-------- Input --------

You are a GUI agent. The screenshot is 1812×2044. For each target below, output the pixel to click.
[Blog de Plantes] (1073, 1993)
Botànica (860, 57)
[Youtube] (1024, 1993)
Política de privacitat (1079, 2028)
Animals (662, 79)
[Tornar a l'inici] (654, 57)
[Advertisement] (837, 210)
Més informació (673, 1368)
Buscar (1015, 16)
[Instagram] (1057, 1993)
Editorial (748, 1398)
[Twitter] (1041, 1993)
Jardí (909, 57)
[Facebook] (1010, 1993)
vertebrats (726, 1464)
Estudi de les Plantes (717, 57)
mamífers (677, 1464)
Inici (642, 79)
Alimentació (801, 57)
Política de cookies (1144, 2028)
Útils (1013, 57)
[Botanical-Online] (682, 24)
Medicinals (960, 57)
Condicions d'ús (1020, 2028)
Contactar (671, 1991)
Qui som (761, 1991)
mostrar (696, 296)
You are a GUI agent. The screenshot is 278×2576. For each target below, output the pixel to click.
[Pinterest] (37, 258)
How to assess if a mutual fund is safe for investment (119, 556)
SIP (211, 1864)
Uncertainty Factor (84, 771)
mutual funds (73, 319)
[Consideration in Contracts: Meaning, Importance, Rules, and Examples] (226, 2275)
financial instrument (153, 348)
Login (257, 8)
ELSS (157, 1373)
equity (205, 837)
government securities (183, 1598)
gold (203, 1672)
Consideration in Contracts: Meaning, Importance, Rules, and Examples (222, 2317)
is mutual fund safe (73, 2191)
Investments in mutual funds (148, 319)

--------

Return every record above exactly as written.

You are a GUI agent. The screenshot is 1812×2044. For each target below, output the pixel to click.
[Blog de Plantes] (1073, 1993)
Botànica (860, 57)
[Youtube] (1024, 1993)
Política de privacitat (1079, 2028)
Animals (662, 79)
[Tornar a l'inici] (654, 57)
[Advertisement] (837, 210)
Més informació (673, 1368)
Buscar (1015, 16)
[Instagram] (1057, 1993)
Editorial (748, 1398)
[Twitter] (1041, 1993)
Jardí (909, 57)
[Facebook] (1010, 1993)
vertebrats (726, 1464)
Estudi de les Plantes (717, 57)
mamífers (677, 1464)
Inici (642, 79)
Alimentació (801, 57)
Política de cookies (1144, 2028)
Útils (1013, 57)
[Botanical-Online] (682, 24)
Medicinals (960, 57)
Condicions d'ús (1020, 2028)
Contactar (671, 1991)
Qui som (761, 1991)
mostrar (696, 296)
You are a GUI agent. The screenshot is 278×2576. For each target below, output the pixel to click.
[Pinterest] (37, 258)
How to assess if a mutual fund is safe for investment (119, 556)
SIP (211, 1864)
Uncertainty Factor (84, 771)
mutual funds (73, 319)
[Consideration in Contracts: Meaning, Importance, Rules, and Examples] (226, 2275)
financial instrument (153, 348)
Login (257, 8)
ELSS (157, 1373)
equity (205, 837)
government securities (183, 1598)
gold (203, 1672)
Consideration in Contracts: Meaning, Importance, Rules, and Examples (222, 2317)
is mutual fund safe (73, 2191)
Investments in mutual funds (148, 319)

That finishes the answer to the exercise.